* _Problem details_
The line containing "Given: Open the HOME PAGE house icon" and every line after it through the end of the records: return those exactly, and nothing more.

* _Data for the task_

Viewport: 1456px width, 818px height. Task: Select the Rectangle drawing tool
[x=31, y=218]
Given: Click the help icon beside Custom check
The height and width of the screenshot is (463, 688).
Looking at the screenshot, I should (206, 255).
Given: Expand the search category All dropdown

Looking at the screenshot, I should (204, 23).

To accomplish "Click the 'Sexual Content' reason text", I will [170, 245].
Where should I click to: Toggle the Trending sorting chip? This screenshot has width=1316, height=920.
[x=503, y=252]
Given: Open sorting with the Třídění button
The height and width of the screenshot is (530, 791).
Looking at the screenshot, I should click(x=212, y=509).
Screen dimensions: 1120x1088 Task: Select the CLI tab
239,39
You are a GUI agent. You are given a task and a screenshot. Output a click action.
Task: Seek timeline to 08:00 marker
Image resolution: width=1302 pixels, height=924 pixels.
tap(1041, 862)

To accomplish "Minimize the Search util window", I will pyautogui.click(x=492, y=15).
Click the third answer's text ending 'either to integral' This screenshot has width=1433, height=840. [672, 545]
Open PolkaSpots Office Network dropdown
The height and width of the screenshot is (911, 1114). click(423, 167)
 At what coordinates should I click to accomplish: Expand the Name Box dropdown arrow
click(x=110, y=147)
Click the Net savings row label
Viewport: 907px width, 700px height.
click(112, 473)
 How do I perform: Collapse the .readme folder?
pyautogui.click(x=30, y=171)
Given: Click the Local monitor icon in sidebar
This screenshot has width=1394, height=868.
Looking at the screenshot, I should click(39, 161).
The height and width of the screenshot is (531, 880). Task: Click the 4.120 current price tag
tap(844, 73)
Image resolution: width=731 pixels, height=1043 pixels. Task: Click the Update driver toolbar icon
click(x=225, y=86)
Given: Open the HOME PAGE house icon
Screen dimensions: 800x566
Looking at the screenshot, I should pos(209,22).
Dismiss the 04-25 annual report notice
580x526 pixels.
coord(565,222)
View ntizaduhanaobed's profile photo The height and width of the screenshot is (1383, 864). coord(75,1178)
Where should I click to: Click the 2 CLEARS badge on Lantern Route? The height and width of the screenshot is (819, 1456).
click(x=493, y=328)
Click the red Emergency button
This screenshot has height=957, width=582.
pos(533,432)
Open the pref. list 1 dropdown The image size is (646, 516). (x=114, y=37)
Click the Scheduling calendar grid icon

* _Reply_
Given: Open the HOME PAGE house icon
Screen dimensions: 800x566
Looking at the screenshot, I should pos(209,22).
Dismiss the 04-25 annual report notice
580x526 pixels.
coord(565,222)
View ntizaduhanaobed's profile photo The height and width of the screenshot is (1383, 864). coord(75,1178)
Where should I click to: Click the 2 CLEARS badge on Lantern Route? The height and width of the screenshot is (819, 1456).
click(x=493, y=328)
Click the red Emergency button
This screenshot has height=957, width=582.
pos(533,432)
Open the pref. list 1 dropdown The image size is (646, 516). (x=114, y=37)
Click the Scheduling calendar grid icon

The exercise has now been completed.